My life’s work was helping people battle addictions, but maybe I was no better than the thing I was fighting.
After a weekend of not hearing from Roman, I’d spent my Monday morning on the phone being rejected by potential private donors, all of who were informing me that while drug rehabilitation was a good cause, a new center in Arbor Hill was basically useless. Even if it did receive state funding, I didn’t know how much money would come in, and I still needed to do my job in the meantime.
I was about to throw my work phone, otherwise known as the ringing spawn of Satan, through the window when my cell rang.

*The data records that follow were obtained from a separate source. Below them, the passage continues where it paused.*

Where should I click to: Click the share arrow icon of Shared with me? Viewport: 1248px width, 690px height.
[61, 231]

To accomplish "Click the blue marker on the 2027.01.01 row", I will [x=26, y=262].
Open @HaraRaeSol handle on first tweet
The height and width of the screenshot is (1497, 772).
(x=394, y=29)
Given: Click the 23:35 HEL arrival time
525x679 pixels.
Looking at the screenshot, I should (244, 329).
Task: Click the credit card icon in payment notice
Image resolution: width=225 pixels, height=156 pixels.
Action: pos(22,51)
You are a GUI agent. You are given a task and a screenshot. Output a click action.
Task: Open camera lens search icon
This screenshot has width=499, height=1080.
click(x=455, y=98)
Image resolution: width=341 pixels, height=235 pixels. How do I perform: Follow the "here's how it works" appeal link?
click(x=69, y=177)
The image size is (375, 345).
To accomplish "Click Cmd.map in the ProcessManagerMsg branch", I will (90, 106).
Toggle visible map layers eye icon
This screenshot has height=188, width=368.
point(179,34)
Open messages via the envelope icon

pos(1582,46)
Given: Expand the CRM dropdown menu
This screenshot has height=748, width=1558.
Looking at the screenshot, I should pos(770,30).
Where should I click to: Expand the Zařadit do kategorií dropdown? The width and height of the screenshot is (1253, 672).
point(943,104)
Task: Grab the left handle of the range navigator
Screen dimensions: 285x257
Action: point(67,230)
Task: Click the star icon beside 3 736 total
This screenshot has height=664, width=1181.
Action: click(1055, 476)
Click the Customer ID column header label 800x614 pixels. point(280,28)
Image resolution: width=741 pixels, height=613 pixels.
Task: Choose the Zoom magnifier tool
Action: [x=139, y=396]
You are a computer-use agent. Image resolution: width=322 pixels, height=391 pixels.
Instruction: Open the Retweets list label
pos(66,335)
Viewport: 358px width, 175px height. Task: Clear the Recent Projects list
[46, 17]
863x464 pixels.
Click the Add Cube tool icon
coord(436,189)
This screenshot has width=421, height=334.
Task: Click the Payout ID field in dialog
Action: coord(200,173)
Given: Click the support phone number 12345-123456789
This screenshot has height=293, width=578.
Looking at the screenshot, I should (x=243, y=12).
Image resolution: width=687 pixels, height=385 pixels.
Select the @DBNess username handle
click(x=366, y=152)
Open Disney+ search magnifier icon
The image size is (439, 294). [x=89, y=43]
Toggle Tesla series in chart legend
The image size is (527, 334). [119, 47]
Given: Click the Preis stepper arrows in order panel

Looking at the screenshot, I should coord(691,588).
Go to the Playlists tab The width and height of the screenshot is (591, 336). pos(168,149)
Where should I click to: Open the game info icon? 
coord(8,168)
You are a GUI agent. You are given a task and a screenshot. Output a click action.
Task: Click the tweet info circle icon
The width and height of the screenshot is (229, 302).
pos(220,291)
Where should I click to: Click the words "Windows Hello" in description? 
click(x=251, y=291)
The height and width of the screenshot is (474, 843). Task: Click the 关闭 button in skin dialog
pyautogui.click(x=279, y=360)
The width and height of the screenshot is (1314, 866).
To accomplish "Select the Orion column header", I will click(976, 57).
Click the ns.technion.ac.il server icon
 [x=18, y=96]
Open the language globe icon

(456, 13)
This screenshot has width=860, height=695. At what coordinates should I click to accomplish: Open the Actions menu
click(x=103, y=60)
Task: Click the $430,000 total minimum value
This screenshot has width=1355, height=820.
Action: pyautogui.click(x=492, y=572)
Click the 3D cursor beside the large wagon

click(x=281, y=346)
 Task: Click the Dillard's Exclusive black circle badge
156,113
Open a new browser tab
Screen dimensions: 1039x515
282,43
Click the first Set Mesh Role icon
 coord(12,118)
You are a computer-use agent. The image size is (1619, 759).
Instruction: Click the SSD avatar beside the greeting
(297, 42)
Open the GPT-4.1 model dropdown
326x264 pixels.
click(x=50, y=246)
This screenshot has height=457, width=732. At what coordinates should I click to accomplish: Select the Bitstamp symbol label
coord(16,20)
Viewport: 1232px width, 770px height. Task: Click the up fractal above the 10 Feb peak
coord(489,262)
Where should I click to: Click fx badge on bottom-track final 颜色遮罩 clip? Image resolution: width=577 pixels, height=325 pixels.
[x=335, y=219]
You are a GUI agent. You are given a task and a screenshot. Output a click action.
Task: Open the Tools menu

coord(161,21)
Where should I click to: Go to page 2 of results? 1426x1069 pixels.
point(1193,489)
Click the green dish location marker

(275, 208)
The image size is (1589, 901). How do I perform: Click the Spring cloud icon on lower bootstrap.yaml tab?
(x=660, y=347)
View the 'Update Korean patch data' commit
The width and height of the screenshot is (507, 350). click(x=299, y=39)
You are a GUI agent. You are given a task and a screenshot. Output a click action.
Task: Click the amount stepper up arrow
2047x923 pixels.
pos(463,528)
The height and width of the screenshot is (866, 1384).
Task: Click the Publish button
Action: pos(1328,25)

I didn’t recognize the number.
“Hello?” I barked, a little more rudely than intended.
“Tough day, sweetheart?”
For a split second, my heart stopped pumping and my lungs stilled. I didn’t know what to say to him. Partly because after I had left Friday night, I wasn’t sure if I would hear from him again. I hadn’t even known he had my number—I didn’t have his—though it shouldn’t have been surprising. He’d found me in a bar, after all.